### [SUPPLIED MATERIAL]
————

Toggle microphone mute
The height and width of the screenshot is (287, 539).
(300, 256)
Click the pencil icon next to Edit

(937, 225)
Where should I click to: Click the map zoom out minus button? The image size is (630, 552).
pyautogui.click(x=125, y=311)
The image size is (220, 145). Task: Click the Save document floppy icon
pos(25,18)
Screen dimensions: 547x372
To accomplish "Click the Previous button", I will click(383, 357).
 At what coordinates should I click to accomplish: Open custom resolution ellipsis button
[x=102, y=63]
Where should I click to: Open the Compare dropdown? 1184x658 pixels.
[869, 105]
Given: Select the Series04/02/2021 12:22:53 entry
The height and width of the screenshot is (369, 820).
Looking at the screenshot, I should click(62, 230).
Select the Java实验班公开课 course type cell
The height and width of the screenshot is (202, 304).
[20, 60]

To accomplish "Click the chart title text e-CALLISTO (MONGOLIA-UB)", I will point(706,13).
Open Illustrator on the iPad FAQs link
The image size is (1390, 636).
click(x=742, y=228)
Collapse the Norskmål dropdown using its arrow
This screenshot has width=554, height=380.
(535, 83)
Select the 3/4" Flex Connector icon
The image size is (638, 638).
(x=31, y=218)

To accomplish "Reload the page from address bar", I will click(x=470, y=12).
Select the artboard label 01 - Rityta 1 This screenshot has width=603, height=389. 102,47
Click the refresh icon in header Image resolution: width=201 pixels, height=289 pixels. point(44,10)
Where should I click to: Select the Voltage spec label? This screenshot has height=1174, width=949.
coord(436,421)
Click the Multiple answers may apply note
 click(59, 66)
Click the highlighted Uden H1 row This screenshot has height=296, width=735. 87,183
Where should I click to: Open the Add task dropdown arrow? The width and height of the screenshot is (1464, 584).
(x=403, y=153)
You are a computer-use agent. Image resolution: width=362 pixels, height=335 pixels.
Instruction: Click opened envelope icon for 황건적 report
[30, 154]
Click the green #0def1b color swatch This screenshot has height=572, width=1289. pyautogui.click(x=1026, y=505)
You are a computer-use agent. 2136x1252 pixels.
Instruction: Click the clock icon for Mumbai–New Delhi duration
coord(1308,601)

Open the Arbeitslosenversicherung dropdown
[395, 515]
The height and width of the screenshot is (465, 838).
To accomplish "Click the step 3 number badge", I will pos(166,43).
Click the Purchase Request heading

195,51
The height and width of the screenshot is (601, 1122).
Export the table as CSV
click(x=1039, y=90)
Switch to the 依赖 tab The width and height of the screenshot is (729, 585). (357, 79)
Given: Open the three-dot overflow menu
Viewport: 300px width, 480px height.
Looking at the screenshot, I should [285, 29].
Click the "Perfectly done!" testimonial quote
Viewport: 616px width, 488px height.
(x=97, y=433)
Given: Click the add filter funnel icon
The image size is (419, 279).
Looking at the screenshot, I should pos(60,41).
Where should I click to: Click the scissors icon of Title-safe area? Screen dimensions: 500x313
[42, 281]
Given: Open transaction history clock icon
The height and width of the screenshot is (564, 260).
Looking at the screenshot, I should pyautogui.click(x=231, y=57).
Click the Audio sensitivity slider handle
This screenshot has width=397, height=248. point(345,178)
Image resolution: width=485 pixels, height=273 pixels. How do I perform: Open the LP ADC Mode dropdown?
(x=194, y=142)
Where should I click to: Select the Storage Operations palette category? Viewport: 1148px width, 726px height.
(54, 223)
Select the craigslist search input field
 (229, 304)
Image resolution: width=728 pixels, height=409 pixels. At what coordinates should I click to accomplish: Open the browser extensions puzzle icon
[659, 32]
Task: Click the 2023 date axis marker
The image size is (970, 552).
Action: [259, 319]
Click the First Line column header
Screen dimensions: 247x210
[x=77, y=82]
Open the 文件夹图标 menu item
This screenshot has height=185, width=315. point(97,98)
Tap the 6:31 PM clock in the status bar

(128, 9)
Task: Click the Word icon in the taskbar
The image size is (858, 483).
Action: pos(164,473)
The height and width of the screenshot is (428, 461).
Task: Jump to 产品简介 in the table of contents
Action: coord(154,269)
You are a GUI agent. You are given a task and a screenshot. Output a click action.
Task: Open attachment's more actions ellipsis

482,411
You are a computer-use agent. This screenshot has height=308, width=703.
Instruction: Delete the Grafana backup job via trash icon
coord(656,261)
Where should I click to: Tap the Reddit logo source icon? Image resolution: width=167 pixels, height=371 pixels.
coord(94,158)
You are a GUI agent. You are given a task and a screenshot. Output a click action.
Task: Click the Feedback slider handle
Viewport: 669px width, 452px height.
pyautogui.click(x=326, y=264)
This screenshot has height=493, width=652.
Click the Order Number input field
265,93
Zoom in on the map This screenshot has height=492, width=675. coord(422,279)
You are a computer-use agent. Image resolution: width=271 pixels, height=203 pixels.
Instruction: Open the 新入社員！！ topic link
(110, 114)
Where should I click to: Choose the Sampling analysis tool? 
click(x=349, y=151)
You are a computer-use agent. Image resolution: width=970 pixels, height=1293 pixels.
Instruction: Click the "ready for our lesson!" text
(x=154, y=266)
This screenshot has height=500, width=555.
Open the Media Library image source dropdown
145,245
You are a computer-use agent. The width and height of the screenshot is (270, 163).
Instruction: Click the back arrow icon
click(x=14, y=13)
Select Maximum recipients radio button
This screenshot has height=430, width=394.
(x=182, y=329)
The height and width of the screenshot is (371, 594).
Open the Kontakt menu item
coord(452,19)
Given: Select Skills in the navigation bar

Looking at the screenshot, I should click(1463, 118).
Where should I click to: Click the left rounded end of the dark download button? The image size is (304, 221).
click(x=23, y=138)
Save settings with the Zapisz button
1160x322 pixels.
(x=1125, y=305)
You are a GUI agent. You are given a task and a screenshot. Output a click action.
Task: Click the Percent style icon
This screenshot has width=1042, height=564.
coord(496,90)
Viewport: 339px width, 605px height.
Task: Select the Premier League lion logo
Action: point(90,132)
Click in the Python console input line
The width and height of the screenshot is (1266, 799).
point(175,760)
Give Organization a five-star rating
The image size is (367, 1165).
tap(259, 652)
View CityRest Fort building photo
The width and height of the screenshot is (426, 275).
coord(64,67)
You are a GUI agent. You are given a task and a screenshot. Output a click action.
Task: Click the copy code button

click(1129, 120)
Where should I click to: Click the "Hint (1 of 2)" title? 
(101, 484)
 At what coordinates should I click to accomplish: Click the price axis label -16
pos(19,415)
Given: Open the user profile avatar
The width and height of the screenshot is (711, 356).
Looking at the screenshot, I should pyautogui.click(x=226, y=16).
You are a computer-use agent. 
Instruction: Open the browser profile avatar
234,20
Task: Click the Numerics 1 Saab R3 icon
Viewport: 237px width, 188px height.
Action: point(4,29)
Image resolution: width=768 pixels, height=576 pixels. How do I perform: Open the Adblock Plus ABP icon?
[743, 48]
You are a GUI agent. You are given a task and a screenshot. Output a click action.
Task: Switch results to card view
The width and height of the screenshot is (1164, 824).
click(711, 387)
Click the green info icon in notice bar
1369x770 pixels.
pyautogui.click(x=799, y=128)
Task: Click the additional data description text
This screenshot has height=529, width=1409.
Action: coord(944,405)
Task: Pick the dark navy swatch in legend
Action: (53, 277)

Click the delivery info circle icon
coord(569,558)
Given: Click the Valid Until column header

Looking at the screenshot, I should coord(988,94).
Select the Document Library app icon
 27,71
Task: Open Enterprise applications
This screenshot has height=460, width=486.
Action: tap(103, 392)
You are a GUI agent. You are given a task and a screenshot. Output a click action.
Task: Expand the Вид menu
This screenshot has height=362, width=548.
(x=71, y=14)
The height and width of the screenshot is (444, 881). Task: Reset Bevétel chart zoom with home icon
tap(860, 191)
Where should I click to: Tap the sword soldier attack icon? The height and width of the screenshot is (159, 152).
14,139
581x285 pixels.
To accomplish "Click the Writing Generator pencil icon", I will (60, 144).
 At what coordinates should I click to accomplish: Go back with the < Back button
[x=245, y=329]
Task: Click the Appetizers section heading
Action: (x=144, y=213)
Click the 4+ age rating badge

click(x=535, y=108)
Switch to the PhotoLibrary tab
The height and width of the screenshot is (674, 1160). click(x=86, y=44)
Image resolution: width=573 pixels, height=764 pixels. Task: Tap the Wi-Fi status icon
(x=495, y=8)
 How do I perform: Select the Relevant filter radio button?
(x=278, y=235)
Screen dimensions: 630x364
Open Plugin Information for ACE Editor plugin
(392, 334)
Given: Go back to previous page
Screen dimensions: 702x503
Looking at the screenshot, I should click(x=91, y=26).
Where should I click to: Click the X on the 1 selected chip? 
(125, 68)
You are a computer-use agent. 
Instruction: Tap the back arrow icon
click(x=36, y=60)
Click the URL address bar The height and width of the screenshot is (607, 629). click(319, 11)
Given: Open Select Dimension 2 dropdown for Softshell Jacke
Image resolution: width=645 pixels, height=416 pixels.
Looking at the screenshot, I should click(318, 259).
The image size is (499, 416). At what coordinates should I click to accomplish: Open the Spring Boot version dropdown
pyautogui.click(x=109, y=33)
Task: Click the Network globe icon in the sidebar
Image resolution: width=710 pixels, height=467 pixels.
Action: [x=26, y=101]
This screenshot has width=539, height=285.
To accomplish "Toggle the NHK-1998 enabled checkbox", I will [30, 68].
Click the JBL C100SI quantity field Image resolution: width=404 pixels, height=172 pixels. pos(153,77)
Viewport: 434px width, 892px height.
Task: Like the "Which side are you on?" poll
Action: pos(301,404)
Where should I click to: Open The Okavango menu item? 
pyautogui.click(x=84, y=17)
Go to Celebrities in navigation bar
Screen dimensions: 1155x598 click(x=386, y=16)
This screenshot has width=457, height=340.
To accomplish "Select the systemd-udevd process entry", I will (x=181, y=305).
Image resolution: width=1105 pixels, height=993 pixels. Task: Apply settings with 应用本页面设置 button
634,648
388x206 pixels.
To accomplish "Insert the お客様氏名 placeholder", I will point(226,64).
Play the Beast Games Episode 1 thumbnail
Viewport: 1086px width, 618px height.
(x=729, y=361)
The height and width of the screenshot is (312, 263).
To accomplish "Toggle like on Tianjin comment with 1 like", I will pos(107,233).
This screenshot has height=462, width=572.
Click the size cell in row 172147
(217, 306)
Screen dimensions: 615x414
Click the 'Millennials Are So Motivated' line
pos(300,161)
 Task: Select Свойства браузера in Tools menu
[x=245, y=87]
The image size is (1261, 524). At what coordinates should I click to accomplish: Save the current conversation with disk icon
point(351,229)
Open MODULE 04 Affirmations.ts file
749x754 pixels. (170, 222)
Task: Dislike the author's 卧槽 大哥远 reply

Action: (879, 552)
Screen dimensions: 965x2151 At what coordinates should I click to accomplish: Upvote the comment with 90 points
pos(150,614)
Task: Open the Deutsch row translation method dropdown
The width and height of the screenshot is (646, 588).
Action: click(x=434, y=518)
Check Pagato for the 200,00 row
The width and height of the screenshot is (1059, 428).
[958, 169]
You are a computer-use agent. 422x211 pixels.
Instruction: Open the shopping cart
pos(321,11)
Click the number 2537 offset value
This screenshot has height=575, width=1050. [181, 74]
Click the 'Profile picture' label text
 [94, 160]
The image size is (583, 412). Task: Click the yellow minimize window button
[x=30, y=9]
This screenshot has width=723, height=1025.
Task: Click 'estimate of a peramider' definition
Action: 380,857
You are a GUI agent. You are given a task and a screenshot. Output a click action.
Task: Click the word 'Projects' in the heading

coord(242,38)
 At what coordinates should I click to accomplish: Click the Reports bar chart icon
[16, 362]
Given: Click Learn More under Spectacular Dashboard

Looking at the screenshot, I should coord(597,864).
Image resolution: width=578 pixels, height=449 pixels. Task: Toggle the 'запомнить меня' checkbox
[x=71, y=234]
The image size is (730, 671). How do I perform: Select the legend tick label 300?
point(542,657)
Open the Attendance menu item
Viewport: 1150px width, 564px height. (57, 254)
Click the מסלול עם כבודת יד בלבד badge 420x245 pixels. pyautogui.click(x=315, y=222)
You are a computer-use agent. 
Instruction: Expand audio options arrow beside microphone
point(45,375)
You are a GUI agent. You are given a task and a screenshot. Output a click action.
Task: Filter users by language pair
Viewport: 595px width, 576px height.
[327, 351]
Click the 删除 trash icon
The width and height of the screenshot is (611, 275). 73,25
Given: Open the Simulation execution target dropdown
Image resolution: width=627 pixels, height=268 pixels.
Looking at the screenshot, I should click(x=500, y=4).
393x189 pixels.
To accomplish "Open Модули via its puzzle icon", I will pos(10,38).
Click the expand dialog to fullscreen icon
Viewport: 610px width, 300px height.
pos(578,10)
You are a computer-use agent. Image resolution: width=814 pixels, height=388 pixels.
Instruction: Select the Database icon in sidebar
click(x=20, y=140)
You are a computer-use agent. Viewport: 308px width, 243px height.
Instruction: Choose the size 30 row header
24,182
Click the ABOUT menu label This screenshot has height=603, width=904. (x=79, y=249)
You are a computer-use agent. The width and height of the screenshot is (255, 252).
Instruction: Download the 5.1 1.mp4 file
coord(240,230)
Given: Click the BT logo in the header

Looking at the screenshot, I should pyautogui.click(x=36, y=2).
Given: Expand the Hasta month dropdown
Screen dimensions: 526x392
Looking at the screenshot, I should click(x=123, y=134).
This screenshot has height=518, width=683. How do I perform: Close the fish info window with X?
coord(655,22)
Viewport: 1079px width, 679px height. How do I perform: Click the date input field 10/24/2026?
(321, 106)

————

### [TASK STATEMENT]
Scan the entries above and copy each line where "entry" occurs.

### [WRITTEN RESPONSE]
Given: Select the Series04/02/2021 12:22:53 entry
To accomplish "Select the systemd-udevd process entry", I will (x=181, y=305).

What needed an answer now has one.